A Writtle College Sports Turf student has visited Georgia with the Rugby Football Union to help assess the country’s pitches.
Stuart Facey, a Writtle College Apprentice, visited the country for a week to help develop a plan to bring the pitches up to world-class standard.
The work was part of the Unity Project, a key element of the RFU’s legacy commitment, as hosts of the 2015 Rugby World Cup, to develop other rugby nations. It is building links between its constituent bodies and other nations through partnerships with World Rugby, Rugby Europe and UK Sport to grow and develop the game in over 15 of Europe's key developing rugby nations. Counties in the UK have been twinned with the identified nations, with Kent and Essex being given Georgia, where rugby is the second most popular sport.
Stuart, from Witham, explained: “Last year the RFU went out to Georgia and conducted a survey which identified coaching and pitches as areas that needed improvement. I went out on their second visit to assess the pitches and to help create a plan of how to develop them.
“It came about as the RFU contacted the College when they needed someone to help with this work, due to the College’s reputation in training in Sports Turf. A lot of past students have worked with major football clubs, like Arsenal. I met the criteria and ended up going out to Georgia with Keith Kent, who is the head groundsman at Twickenham, and it was fantastic to learn from him. I’m hoping to work at Twickenham for the World Cup.”
While in Georgia, the 23-year-old visited the British Ambassador’s residence for the Queen’s birthday celebrations – but this was a far cry from the everyday life he saw in the country: “It was a really interesting cultural experience to go out to Georgia. There’s been such political upheaval and civil war recently and there are still signs of that, such as derelict buildings.”
Stuart is currently working at New Hall School in Chelmsford on its grounds while studying one day a month at Writtle College for his Level 3 Diploma in Work-based Horticulture (Sports Turf - Groundsman). He has already completed his Level 2 at the College and is studying alongside his twin brother, who is also employed as an Apprentice groundsman while studying Sports Turf.

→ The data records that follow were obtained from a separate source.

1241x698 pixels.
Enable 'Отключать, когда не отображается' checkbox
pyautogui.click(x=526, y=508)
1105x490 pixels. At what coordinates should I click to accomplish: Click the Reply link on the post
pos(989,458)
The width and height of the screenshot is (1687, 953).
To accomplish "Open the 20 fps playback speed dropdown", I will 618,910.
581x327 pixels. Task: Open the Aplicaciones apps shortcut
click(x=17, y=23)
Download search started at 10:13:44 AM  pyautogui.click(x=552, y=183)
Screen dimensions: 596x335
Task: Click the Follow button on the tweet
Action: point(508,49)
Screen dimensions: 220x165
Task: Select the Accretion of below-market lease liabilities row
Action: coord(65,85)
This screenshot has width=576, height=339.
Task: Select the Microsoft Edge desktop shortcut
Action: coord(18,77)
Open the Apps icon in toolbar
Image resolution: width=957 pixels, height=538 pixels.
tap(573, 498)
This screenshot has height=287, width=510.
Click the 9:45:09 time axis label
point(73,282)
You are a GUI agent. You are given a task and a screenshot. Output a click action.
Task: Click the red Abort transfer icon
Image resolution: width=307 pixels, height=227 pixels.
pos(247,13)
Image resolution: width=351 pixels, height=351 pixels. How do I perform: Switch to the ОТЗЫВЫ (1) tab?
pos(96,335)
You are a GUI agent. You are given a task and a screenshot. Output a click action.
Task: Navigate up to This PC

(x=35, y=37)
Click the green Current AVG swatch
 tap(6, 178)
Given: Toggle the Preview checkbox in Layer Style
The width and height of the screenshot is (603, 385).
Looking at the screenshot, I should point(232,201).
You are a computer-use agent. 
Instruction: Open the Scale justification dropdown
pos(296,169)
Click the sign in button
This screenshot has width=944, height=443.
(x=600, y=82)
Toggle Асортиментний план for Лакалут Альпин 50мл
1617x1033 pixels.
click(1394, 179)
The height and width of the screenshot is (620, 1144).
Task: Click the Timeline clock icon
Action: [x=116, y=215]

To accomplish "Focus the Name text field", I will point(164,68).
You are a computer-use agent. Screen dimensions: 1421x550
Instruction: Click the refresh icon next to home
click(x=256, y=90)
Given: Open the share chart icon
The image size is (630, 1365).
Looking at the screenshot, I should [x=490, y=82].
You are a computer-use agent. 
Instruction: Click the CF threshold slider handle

Sports Turf Lecturer Nigel Beckford said: “I feel privileged to be able to facilitate students in furthering their careers. The number of students that have gone out from Writtle to take up positions of responsibility in prestigious clubs and golf courses is now racking up. Some have gone on to win national competitions and become recognised and respected Turf Managers in the Sports Turf industry. This year’s crop of Level 3 Apprentices are looking equally promising.”